Complete o seguinte:
1 - Indique se cada afirmação abaixo está de acordo com o texto sobre o aumento dos aluguéis, respondendo sim ou não e citando literalmente as palavras do texto que decidem a questão. (a) Na América Latina, o Uruguai é considerado o país mais caro para se viver. (b) Segundo a pesquisa da Zap e da Fipe, o aumento nos valores dos aluguéis se intensificou em 2020. (c) O artigo científico sobre nomadismo digital foi publicado pela Universidade Federal do Espírito Santo.
2 - Transcreva fielmente o trecho do texto sobre o aumento dos aluguéis que vai de "Com o avanço" até "estilos de vida.".

━━━ Trecho do texto ━━━

Atualizado: há 6 dias

Processo de gentrificação desabriga famílias de baixa renda, incentiva a especulação imobiliária e pode ser acelerado por trabalhadores remotos


Pesquisa “Trabalho remoto no brasil: percepções e avaliações dos trabalhadores”, realizada pelo Instituto Brasileiro de Economia, revela que 52% dos brasileiros consideram o trabalho híbrido ou remoto como ideal | Foto: Luiza Vaz
Pesquisa “Trabalho remoto no brasil: percepções e avaliações dos trabalhadores”, realizada pelo Instituto Brasileiro de Economia, revela que 52% dos brasileiros consideram o trabalho híbrido ou remoto como ideal | Foto: Luiza Vaz

O valor dos aluguéis tem aumentado em muitos países ao redor do mundo, inclusive nos Estados Unidos da América e na Europa. Na América Latina, o Uruguai se destaca pelo alto custo de vida, sendo considerado o país mais caro para se viver, levando-se em conta os custos de aluguel e alimentação. Recentemente, em abril de 2025, o Brasil também sofreu um reajuste no valor dos aluguéis, o que afetou ainda mais a locação de imóveis para moradia.

Segundo pesquisa realizada pela plataforma de anúncios de imóveis Zap e pela Fundação Instituto de Pesquisas Econômicas (Fipe), o aumento nos valores dos aluguéis se intensificou em 2022, após a pandemia. O mercado imobiliário foi significativamente impactado pela Covid-19. Josefa Moreno, coordenadora do curso técnico de Negócios Imobiliários do Centro Universitário FAG, explicou que, durante esse período, as pessoas se sentiam inseguras financeiramente em razão da situação global e, por isso, pararam de investir em imóveis - o que impactou diretamente o setor.

“Com o agravamento da pandemia, as pessoas passaram a cuidar um pouco mais de seus gastos”, afirma.

Com o avanço do home office, o nomadismo digital se popularizou. De acordo com o artigo científico Nomadismo digital, empreendedorismo online e o discurso dos novos modelos de trabalho na blogosfera, publicado pela Universidade Federal do Espírito Santo (Ufes), trata-se de um movimento que busca utilizar os recursos fornecidos pela internet para estabelecer novos modelos de trabalho e estilos de vida.

━━━ Material fornecido ━━━

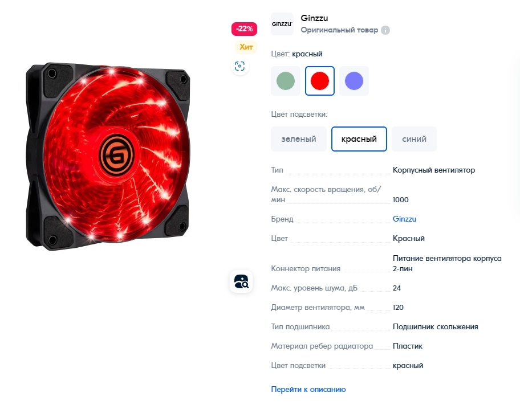
Task: Select the red color swatch
Action: (x=320, y=81)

━━━

Soluções das tarefas:
1 -
(a) Sim: "o Uruguai se destaca pelo alto custo de vida, sendo considerado o país mais caro para se viver".
(b) Não: "o aumento nos valores dos aluguéis se intensificou em 2022, após a pandemia".
(c) Sim: "publicado pela Universidade Federal do Espírito Santo (Ufes)".

2 -
Com o avanço do home office, o nomadismo digital se popularizou. De acordo com o artigo científico Nomadismo digital, empreendedorismo online e o discurso dos novos modelos de trabalho na blogosfera, publicado pela Universidade Federal do Espírito Santo (Ufes), trata-se de um movimento que busca utilizar os recursos fornecidos pela internet para estabelecer novos modelos de trabalho e estilos de vida.